I chose to do it despite the side effects. And my first infusion was a relatively smooth ride. It didn’t seem as difficult as I thought it was going to be.
But by the end of the second infusion day things began to get intense and scary. I had been told that the treatment had more potential side effects and was more painful and intense, but there was also more potential to get rid of the cancer than other drugs that are available.
That was the really scary part. While taking these types of drugs, you can possibly go out of your own mind for a few days. Yes, literally. You can go manic to the point where you can barely remember your own name.
The protocol included two drugs that had some very intense side effects in some people. But I just went forward, thinking that this would not happen to me. Only about 3 percent of patients have to deal with this. I was in that small percentage.
I got all the creepy side effects. And it was like nothing I have ever been through in my life. I had an intense and very frightening response.
Yes, it was nothing less than horrific. I saw people who were not there. I saw people steal my car but they were not even there. I saw three teens trying to break into my house who were not really there. I saw scary faces on the walls.
The entire situation was insane. I just wanted to get “me” back. I was raging and this is not my personality at all.
I had been told this can happen, but they said it was rare and if it does happen it does not last more than a few days. I didn’t think it could happen to me. But it did.
Despite the horrors, I do not regret taking this treatment because I am now evidently on the road to remission. No cancer. It is virtually gone and I feel great. I do have a couple of side effects that are not fun but I feel well overall.
This treatment is saving lives. It is not going away, nor should it. But what a small population of patients go through is a real nightmare. And while I am feeling so much better, I am still haunted sometimes by the visions I saw during my treatment.
Before I chose this treatment I reached out to experts such as Gwen Nichols, MD, the Luekemia and Lymphoma Society’s Medical Officer to get some insight. She understands how patients feel.
“We play a critical role in advancing cures through a unique combination of academic and pharmaceutical experience,” said Nichols, who also oversees LLS’s scientific research portfolio, patient services and policy and advocacy initiatives.
As I told her, I did not expect to have any of these side effects. The odds at that time were one to two percent.
Nichols said that the two most advanced bispecifics for lymphoma are Glofitmab and Mosenutuzumab.
“These are antibodies that have been engineered to have both the CD20 ligand (similar target) and CD3 on the same molecule,” Nichols said.
She added that patients should read about ICANS, which is the central nervous system reaction that can happen with this and some other immunotherapies. This is where it comes from: CAR T-cells and Bispecific Antibodies. And more are coming.
“It is a rare but frightening response, and it is included in the package insert for both of these products,” she said.
She added that it is temporary and reversible, but there is no long-term data as the trials are still ongoing.
“Given the infrequent and the life-prolonging nature of these therapies, they are deemed safe,” Nichols says. “However, oncologists need to know about these adverse reactions.”

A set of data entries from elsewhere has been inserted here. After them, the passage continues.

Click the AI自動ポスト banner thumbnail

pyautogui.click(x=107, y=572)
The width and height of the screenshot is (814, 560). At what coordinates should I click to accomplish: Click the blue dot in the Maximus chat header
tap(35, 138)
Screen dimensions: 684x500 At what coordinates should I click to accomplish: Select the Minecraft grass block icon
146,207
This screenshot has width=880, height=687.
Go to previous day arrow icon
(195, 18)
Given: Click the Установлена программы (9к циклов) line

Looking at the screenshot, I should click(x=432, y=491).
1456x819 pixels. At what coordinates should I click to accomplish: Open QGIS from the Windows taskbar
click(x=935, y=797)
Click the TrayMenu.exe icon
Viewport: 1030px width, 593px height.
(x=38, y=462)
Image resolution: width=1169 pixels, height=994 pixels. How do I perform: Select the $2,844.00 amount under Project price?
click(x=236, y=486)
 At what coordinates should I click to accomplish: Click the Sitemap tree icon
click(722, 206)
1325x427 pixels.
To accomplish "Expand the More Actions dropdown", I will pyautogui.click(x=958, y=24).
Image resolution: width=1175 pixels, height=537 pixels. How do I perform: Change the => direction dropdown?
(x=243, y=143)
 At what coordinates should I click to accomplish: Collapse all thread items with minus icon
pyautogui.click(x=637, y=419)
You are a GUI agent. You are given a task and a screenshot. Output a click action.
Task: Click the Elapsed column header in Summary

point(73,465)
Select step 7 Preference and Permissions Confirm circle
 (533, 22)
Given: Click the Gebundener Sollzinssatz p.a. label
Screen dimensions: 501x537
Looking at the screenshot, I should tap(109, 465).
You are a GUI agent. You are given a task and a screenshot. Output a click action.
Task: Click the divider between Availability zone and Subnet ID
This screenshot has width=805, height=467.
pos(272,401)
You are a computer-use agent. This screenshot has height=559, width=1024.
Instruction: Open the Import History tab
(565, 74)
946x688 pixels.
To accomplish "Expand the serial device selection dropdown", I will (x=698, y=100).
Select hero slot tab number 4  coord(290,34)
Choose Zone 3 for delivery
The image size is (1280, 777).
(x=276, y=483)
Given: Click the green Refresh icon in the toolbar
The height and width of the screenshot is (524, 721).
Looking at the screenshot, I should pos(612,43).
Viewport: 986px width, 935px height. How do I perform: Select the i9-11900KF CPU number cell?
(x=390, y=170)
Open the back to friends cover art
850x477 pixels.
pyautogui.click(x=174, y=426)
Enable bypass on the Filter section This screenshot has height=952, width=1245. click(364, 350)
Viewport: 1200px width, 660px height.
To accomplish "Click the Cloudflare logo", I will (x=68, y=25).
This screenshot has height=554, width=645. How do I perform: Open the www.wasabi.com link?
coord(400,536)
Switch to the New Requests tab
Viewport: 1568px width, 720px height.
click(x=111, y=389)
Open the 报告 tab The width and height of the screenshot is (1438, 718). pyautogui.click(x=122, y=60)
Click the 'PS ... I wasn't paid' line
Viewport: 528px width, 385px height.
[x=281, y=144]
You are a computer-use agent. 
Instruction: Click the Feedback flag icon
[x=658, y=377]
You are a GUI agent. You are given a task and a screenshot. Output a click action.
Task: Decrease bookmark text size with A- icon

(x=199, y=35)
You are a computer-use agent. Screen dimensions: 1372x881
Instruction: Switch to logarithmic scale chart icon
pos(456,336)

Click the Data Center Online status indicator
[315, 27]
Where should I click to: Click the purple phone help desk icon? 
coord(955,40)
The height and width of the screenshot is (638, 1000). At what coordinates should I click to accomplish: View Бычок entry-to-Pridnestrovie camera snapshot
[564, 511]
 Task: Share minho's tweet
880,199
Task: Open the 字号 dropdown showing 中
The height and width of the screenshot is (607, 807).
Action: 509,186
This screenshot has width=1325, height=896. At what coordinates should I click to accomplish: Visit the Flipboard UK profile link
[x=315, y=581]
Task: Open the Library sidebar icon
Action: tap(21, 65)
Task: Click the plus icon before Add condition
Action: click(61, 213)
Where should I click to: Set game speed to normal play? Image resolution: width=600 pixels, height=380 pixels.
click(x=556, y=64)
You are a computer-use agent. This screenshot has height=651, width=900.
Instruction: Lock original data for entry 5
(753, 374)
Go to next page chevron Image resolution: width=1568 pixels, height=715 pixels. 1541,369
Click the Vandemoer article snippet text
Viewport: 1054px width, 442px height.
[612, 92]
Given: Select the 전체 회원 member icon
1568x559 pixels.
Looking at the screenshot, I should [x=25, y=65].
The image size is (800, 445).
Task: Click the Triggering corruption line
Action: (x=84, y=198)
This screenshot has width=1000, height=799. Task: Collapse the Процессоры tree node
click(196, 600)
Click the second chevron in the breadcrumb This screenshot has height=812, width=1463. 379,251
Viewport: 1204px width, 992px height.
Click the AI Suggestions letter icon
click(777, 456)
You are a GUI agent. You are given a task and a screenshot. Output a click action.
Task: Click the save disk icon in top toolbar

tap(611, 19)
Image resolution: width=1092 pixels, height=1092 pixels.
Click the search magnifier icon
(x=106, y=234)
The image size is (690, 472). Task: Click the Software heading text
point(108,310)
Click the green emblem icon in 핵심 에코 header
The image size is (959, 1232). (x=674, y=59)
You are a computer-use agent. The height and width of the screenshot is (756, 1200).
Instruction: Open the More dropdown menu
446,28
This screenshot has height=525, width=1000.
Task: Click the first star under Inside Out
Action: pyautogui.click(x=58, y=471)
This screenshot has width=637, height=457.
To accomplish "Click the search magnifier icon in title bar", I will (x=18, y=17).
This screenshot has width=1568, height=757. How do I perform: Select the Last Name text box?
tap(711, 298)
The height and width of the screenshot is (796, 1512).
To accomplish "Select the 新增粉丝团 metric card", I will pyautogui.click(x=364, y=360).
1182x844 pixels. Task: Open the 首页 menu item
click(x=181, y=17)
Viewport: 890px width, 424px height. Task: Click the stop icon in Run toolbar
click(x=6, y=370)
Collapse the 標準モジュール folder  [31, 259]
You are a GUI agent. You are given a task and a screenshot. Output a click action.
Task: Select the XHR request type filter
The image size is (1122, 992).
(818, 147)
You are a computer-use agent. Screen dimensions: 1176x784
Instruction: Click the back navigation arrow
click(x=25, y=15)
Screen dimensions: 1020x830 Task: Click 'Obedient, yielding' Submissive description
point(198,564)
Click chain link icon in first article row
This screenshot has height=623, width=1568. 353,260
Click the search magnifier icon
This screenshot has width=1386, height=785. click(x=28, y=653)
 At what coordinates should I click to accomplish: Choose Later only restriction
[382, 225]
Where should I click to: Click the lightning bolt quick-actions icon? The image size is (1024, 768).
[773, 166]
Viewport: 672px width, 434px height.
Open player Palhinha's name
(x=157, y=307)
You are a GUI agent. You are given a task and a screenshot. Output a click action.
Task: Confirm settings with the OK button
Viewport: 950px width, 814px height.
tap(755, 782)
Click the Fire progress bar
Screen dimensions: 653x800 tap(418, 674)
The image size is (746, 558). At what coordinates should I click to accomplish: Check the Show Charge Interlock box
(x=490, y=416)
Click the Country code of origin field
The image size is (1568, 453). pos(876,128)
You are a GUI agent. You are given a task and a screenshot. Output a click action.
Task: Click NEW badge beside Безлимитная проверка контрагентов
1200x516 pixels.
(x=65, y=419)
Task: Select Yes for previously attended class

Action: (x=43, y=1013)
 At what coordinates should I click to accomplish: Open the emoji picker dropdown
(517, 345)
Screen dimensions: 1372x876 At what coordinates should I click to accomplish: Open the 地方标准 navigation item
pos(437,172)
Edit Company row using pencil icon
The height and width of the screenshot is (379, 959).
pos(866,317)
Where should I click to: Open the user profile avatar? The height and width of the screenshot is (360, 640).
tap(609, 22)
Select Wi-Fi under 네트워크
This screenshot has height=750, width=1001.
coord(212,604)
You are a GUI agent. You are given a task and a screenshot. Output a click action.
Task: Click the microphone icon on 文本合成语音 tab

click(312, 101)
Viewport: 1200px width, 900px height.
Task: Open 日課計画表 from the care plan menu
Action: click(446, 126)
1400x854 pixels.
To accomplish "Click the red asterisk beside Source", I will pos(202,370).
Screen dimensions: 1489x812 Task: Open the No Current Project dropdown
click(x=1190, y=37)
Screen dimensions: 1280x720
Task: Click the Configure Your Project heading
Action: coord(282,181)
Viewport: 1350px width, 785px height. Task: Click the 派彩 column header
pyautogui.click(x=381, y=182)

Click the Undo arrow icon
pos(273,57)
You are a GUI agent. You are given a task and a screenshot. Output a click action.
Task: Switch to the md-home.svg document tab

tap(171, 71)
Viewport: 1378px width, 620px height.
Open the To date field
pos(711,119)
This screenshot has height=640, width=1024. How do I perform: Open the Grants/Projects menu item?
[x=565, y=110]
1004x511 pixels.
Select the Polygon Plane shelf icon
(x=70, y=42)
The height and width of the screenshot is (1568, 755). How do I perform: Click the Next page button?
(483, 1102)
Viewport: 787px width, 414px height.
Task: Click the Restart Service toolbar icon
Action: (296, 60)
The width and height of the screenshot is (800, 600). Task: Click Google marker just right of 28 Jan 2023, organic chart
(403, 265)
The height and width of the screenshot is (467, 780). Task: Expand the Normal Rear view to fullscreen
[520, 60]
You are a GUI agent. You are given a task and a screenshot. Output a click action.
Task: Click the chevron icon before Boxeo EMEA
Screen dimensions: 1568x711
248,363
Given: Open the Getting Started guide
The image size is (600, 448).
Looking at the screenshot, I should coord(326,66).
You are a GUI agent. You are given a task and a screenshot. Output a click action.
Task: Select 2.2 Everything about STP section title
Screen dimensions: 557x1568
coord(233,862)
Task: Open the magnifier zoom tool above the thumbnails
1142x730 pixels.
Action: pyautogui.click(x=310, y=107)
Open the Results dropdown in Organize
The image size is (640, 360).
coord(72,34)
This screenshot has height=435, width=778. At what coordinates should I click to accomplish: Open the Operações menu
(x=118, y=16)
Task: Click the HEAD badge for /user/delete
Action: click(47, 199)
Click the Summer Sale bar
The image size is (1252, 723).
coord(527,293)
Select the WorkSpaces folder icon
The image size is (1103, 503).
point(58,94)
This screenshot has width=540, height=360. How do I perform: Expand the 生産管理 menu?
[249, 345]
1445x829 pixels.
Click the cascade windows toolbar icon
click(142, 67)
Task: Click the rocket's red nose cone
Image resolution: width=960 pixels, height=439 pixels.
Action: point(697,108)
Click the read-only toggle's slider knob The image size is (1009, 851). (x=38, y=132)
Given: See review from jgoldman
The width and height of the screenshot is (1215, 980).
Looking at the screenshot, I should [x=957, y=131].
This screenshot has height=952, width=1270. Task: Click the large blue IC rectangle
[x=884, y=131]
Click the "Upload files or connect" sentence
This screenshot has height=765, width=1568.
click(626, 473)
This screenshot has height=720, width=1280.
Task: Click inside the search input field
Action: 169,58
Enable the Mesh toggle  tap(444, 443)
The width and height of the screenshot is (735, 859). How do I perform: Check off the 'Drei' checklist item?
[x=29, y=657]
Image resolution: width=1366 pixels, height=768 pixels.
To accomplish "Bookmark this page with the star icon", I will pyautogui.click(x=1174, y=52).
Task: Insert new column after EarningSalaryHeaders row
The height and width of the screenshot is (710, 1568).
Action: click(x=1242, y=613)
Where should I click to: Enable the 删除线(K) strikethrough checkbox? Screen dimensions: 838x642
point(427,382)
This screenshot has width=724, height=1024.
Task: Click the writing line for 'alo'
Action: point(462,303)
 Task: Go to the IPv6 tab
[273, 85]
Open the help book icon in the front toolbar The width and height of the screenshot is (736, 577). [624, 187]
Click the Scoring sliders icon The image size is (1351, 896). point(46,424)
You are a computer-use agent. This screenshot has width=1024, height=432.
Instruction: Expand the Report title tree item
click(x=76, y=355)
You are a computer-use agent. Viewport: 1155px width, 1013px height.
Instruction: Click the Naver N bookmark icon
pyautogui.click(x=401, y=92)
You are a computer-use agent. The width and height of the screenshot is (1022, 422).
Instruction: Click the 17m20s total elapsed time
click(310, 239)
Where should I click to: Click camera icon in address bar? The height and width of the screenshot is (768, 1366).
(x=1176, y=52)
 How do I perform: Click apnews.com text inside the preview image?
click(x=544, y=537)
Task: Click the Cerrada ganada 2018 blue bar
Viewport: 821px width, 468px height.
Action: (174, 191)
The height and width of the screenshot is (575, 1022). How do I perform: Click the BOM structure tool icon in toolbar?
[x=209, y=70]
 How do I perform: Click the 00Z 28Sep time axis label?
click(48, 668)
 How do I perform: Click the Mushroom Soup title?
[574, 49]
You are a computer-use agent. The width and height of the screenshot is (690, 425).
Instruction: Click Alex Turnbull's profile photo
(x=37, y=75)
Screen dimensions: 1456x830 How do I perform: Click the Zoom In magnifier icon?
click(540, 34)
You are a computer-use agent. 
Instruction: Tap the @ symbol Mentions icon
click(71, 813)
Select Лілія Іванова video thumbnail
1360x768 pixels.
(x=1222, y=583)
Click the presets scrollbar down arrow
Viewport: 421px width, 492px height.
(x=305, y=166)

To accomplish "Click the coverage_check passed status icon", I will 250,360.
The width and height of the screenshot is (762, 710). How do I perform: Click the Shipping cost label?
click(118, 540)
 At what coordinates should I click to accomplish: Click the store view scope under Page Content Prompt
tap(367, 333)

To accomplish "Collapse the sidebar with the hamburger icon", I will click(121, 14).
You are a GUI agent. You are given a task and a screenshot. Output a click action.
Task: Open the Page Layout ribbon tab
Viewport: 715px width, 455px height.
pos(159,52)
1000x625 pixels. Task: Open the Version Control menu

My wife was left to deal with this situation without having been prepared for what to expect or how to manage it. She had no idea this would happen or that it was temporary.
That was frightening for her as she watched me change into a different person. She was fearful for my safety, my life. My delusions put me at real life-and-death risk. It is a really effective treatment, but it needs more study. This is a very important breakthrough, but we still need to learn much more about these kinds of treatments.
Oncology teams, with the help of psychiatric colleagues, need to construct intensive care plans around these drugs when they are this toxic and potentially dangerous. My wife should have been given more help and information at that time and so should any family member caring for someone going through this treatment.
Nichols agrees. And she also believes that this treatment is valuable and will save many lives. I think it may have already saved mine.
I want to learn more about these new treatments and learn why we have to go through this kind of horror to get to the finish line.
The old days of severely harsh chemo drugs are being replaced by better and more effective treatments. I support this. These drugs are already saving cancer patients.
But it is understandably too intense for some patients. We need to find ways to administer these new toxic treatments without scaring patients and their loved ones.
Cancer patients deserve the best treatment to be curative without being horrific.